Re: [PATCH v6 6/6] iommu/dma: Make flush queue sizes and timeout driver configurable

From: Niklas Schnelle
Date: Fri Feb 17 2023 - 10:41:22 EST


On Fri, 2023-02-17 at 09:41 -0500, Matthew Rosato wrote:
> On 2/15/23 7:03 AM, Niklas Schnelle wrote:
> > Flush queues currently use a fixed compile time size of 256 entries.
> > This being a power of 2 allows the compiler to use shift and mask
> > instead of more expensive modulo operations. With per-CPU flush queues
> > larger queue sizes would hit per-CPU allocation limits, with a single
> > flush queue these limits do not apply however. Also with single queues
> > being particularly suitable for virtualized environments with expensive
> > IOTLB flushes these benefit especially from larger queues and thus fewer
> > flushes.

- [EXCERPTED RECORDS]

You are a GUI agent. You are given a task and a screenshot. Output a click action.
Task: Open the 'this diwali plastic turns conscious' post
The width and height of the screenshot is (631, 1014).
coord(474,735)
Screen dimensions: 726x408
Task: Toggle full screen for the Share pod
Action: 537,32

- [SET PROBLEM] Please carry on the mailing-list reply about flush queue sizes from the point where it stops. The rows come from a separate source.

- [RESULT]
> >
> > To this end re-order struct iova_fq so we can use a dynamic array and
> > introduce the flush queue size and timeouts as new options in the
> > dma_iommu_options struct. So as not to lose the shift and mask
> > optimization, check that the variable length is a power of 2 and use
> > explicit shift and mask instead of letting the compiler optimize this.
> >
> > In the s390 IOMMU driver a large fixed queue size and timeout is then
> > set together with single queue mode bringing its performance on s390
> > paged memory guests on par with the previous s390 specific DMA API
> > implementation.
> >
> > Signed-off-by: Niklas Schnelle <schnelle@xxxxxxxxxxxxx>
>
> Reviewed-by: Matthew Rosato <mjrosato@xxxxxxxxxxxxx> #s390
>
> > +#define S390_IOMMU_SINGLE_FQ_SIZE 32768
> > +#define S390_IOMMU_SINGLE_FQ_TIMEOUT 1000
> > +
>
> One question about these values however, was there a rationale to choosing these particular numbers (anything worth documenting?) or were they were simply chosen because they showed similar characteristics to the previous DMA approach? I'm mostly wondering if it's worth experimenting with other values here in the future to see what kind of impact it would have.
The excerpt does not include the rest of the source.